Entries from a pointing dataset
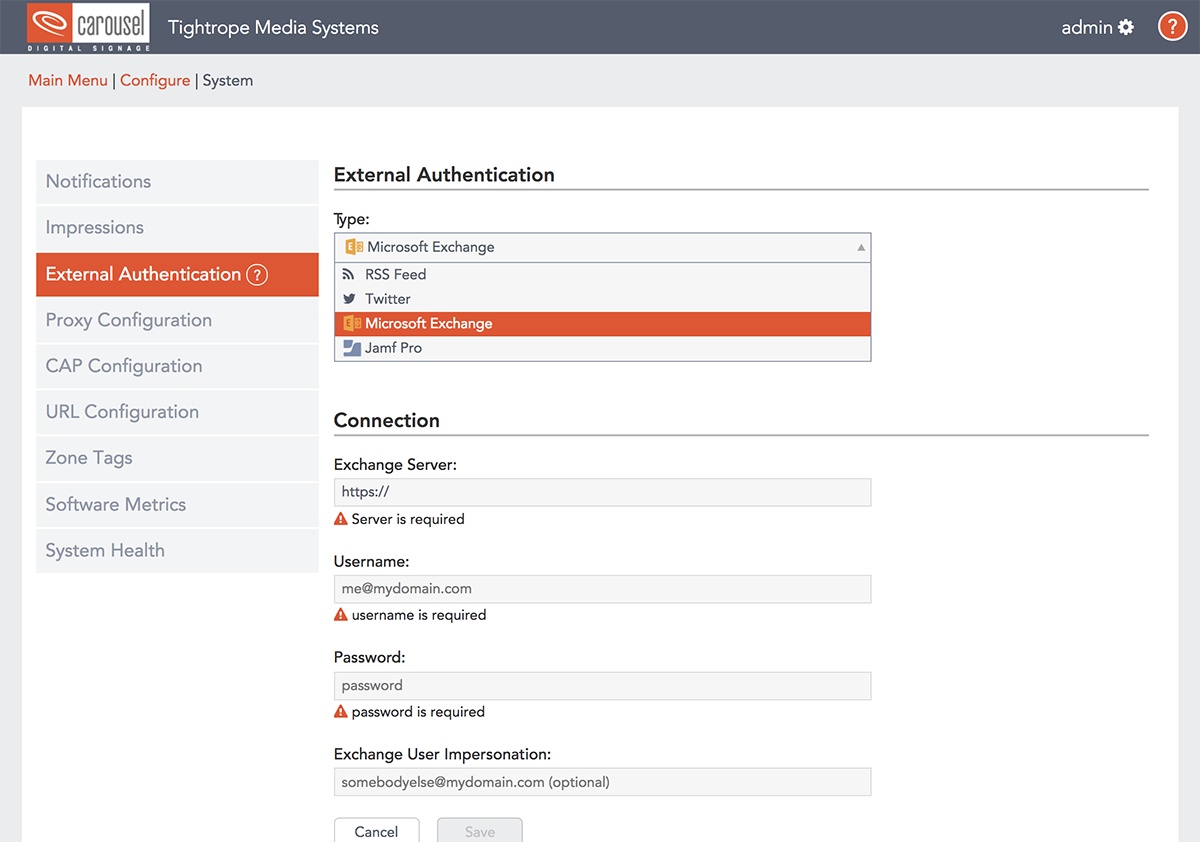The width and height of the screenshot is (1200, 842).
Task: Choose RSS Feed option in dropdown
Action: click(x=396, y=274)
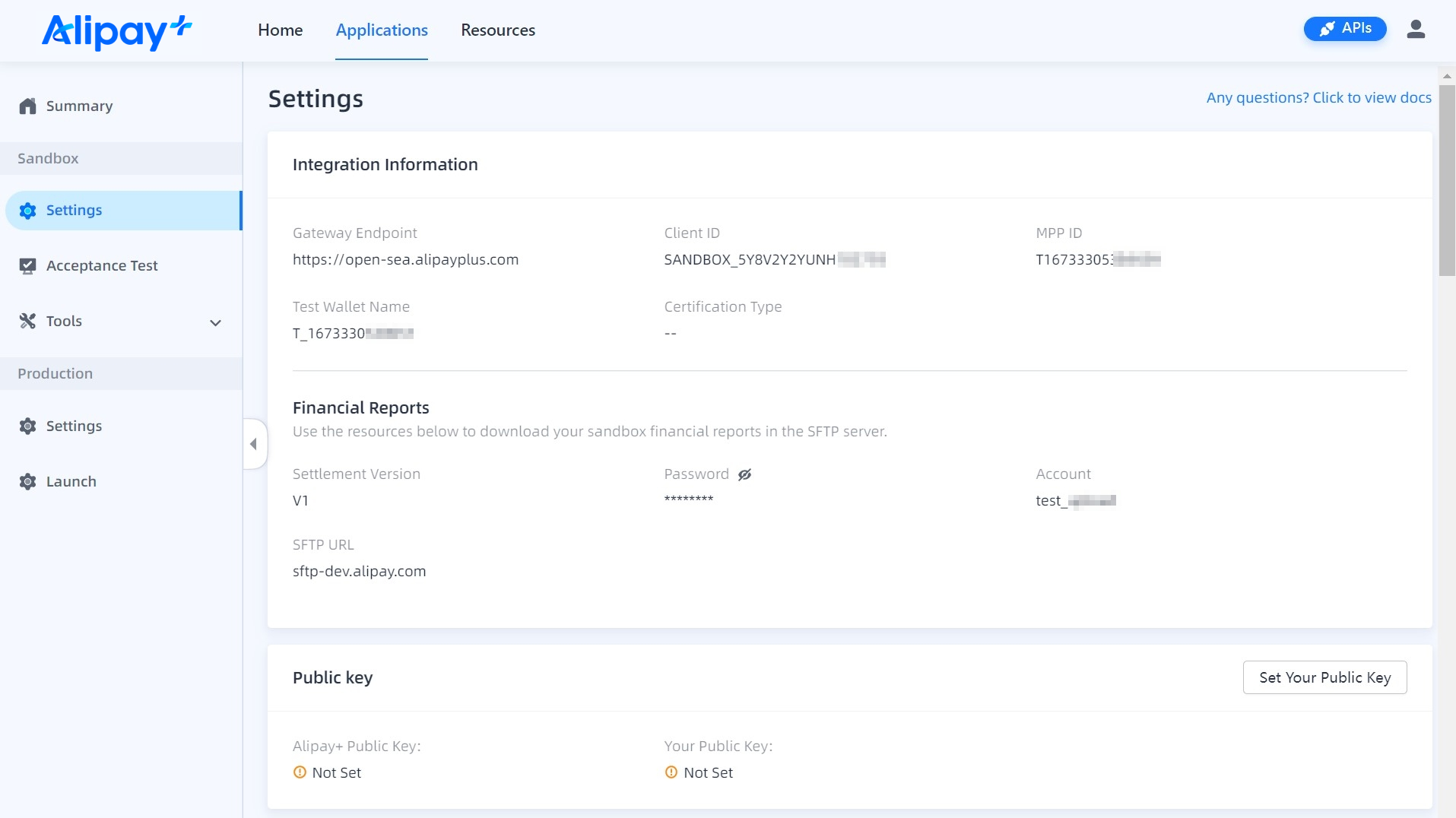The image size is (1456, 818).
Task: Switch to the Home tab
Action: [280, 30]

#### [Given problem]
Rewrite all of the entries above with "Task" replaced by "Instruction" and every other word kept the same. Omit the pictures from your version.

#### [Full response]
The width and height of the screenshot is (1200, 842).
Instruction: Choose RSS Feed option in dropdown
Action: click(x=396, y=274)
The image size is (1456, 818).
Instruction: Switch to the Home tab
Action: [280, 30]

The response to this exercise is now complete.